### Exercise details:
Each entry is to be given again exactly; drop the images.

### Data for processing:
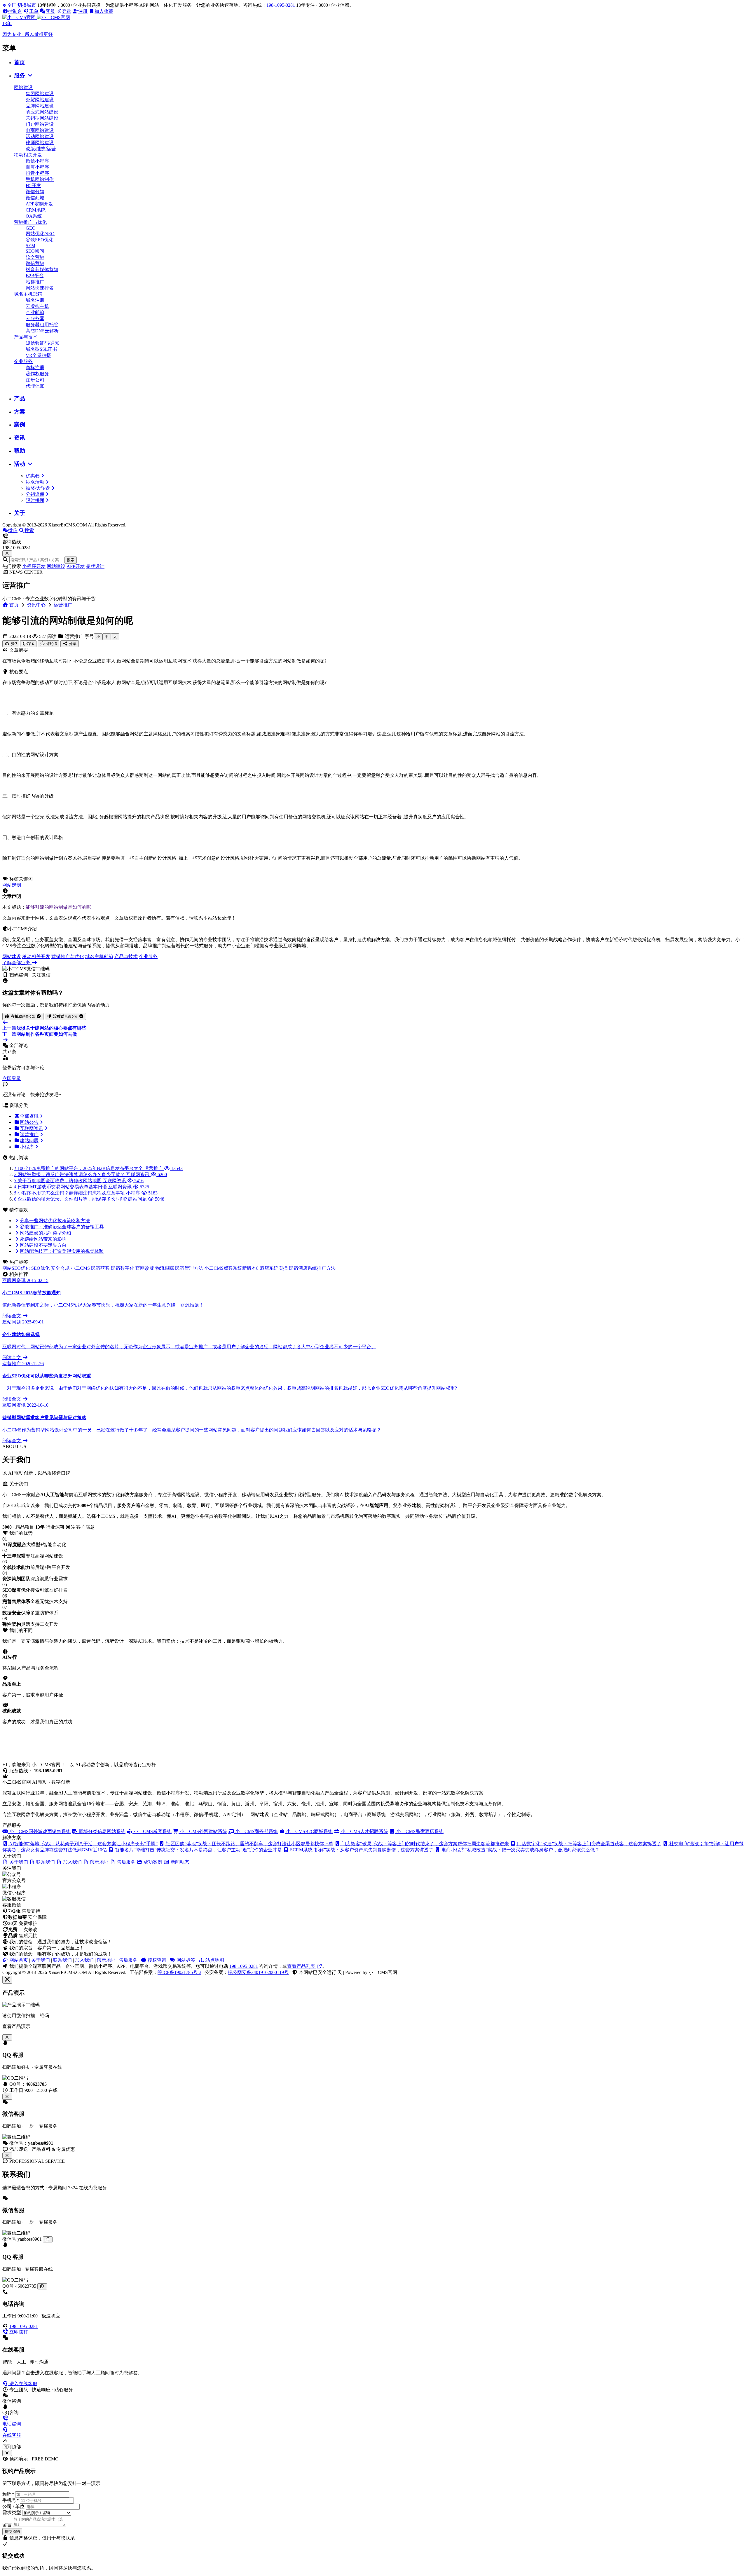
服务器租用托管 (42, 324)
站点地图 (214, 1960)
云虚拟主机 (37, 306)
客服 (50, 11)
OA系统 (34, 216)
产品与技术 (25, 336)
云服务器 (35, 318)
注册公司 (35, 379)
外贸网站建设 (40, 99)
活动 (20, 464)
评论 (51, 643)
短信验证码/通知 (43, 343)
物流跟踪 (164, 1268)
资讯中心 (36, 604)
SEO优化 (40, 1268)
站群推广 (35, 281)
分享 (72, 643)
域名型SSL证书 (41, 349)
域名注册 (35, 300)
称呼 (8, 2494)
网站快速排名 (40, 287)
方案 (19, 412)
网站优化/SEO (40, 233)
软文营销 (35, 257)
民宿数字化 (122, 1268)
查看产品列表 (301, 1966)
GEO (31, 228)
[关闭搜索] (7, 553)
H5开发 (33, 185)
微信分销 (35, 191)
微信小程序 (37, 160)
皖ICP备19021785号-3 (179, 1972)
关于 (19, 513)
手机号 (10, 2500)
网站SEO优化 (16, 1268)
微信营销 (35, 263)
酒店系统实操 (274, 1268)
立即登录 (11, 1078)
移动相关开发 (28, 154)
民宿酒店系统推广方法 (312, 1268)
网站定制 (11, 884)
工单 (34, 11)
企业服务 (23, 361)
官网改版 (144, 1268)
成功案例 (152, 1862)
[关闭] (7, 2156)
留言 (7, 2524)
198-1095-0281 (280, 5)
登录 (66, 11)
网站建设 (23, 87)
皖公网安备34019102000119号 (258, 1972)
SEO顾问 (35, 251)
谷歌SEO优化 (39, 239)
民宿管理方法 (189, 1268)
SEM (30, 245)
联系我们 (62, 1960)
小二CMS (80, 1268)
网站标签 (185, 1960)
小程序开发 (34, 566)
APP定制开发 (39, 203)
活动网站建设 (40, 136)
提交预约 (12, 2531)
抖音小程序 (37, 173)
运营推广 (63, 604)
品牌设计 (95, 566)
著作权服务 (37, 373)
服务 (20, 75)
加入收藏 (104, 11)
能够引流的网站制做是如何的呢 (58, 907)
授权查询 (156, 1960)
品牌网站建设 (40, 105)
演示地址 (106, 1960)
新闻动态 (179, 1862)
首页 (19, 62)
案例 (19, 424)
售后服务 (128, 1960)
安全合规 (60, 1268)
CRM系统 (36, 209)
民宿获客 (100, 1268)
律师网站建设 (40, 142)
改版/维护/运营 (41, 148)
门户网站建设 (40, 124)
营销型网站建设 (42, 118)
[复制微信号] (48, 2239)
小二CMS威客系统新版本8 (231, 1268)
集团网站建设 (40, 93)
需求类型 (11, 2512)
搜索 (70, 560)
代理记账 (35, 385)
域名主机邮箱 (28, 294)
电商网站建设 (40, 130)
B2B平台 (35, 275)
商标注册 (35, 367)
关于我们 (40, 1960)
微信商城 (35, 197)
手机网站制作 (40, 179)
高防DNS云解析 (42, 330)
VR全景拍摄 (38, 355)
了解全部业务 (17, 962)
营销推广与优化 (30, 222)
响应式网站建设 (42, 111)
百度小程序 (37, 167)
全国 (21, 5)
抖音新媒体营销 (42, 269)
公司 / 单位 (13, 2506)
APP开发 (76, 566)
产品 (19, 398)
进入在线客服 (22, 2383)
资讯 (19, 438)
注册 (83, 11)
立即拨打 (18, 2331)
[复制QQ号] (42, 2286)
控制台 (15, 11)
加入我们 (84, 1960)
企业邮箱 (35, 312)
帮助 (19, 451)
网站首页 (18, 1960)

### Exercise solution:
服务器租用托管 (42, 324)
站点地图 (214, 1960)
云虚拟主机 (37, 306)
客服 (50, 11)
OA系统 (34, 216)
产品与技术 (25, 336)
云服务器 (35, 318)
注册公司 (35, 379)
外贸网站建设 (40, 99)
活动 (20, 464)
评论 (51, 643)
短信验证码/通知 (43, 343)
物流跟踪 (164, 1268)
资讯中心 (36, 604)
SEO优化 (40, 1268)
站群推广 (35, 281)
分享 (72, 643)
域名型SSL证书 (41, 349)
域名注册 (35, 300)
称呼 (8, 2494)
网站快速排名 (40, 287)
方案 (19, 412)
网站优化/SEO (40, 233)
软文营销 (35, 257)
民宿数字化 (122, 1268)
查看产品列表 (301, 1966)
GEO (31, 228)
[关闭搜索] (7, 553)
H5开发 (33, 185)
微信分销 (35, 191)
微信小程序 (37, 160)
皖ICP备19021785号-3 (179, 1972)
关于 (19, 513)
手机号 (10, 2500)
网站SEO优化 (16, 1268)
微信营销 (35, 263)
酒店系统实操 (274, 1268)
立即登录 (11, 1078)
移动相关开发 (28, 154)
民宿酒店系统推广方法 (312, 1268)
网站定制 (11, 884)
工单 (34, 11)
企业服务 (23, 361)
官网改版 (144, 1268)
成功案例 (152, 1862)
[关闭] (7, 2156)
留言 (7, 2524)
198-1095-0281 (280, 5)
登录 (66, 11)
网站建设 (23, 87)
皖公网安备34019102000119号 (258, 1972)
SEO顾问 (35, 251)
谷歌SEO优化 (39, 239)
民宿管理方法 (189, 1268)
SEM (30, 245)
联系我们 (62, 1960)
小二CMS (80, 1268)
网站标签 (185, 1960)
小程序开发 (34, 566)
APP定制开发 (39, 203)
活动网站建设 (40, 136)
提交预约 (12, 2531)
抖音小程序 (37, 173)
运营推广 (63, 604)
品牌设计 (95, 566)
著作权服务 (37, 373)
服务 (20, 75)
加入收藏 (104, 11)
能够引流的网站制做是如何的呢 (58, 907)
授权查询 (156, 1960)
品牌网站建设 (40, 105)
演示地址 (106, 1960)
新闻动态 (179, 1862)
首页 (19, 62)
案例 (19, 424)
售后服务 (128, 1960)
安全合规 (60, 1268)
CRM系统 (36, 209)
民宿获客 (100, 1268)
律师网站建设 (40, 142)
改版/维护/运营 (41, 148)
门户网站建设 (40, 124)
营销型网站建设 (42, 118)
[复制微信号] (48, 2239)
小二CMS威客系统新版本8 (231, 1268)
集团网站建设 (40, 93)
需求类型 (11, 2512)
搜索 (70, 560)
代理记账 (35, 385)
域名主机邮箱 (28, 294)
电商网站建设 (40, 130)
B2B平台 (35, 275)
商标注册 (35, 367)
关于我们 (40, 1960)
微信商城 (35, 197)
手机网站制作 (40, 179)
高防DNS云解析 (42, 330)
VR全景拍摄 (38, 355)
了解全部业务 (17, 962)
营销推广与优化 (30, 222)
响应式网站建设 (42, 111)
百度小程序 (37, 167)
全国 (21, 5)
抖音新媒体营销 (42, 269)
公司 / 单位 (13, 2506)
APP开发 (76, 566)
产品 (19, 398)
进入在线客服 (22, 2383)
资讯 (19, 438)
注册 (83, 11)
立即拨打 (18, 2331)
[复制QQ号] (42, 2286)
控制台 (15, 11)
加入我们 (84, 1960)
企业邮箱 (35, 312)
帮助 (19, 451)
网站首页 (18, 1960)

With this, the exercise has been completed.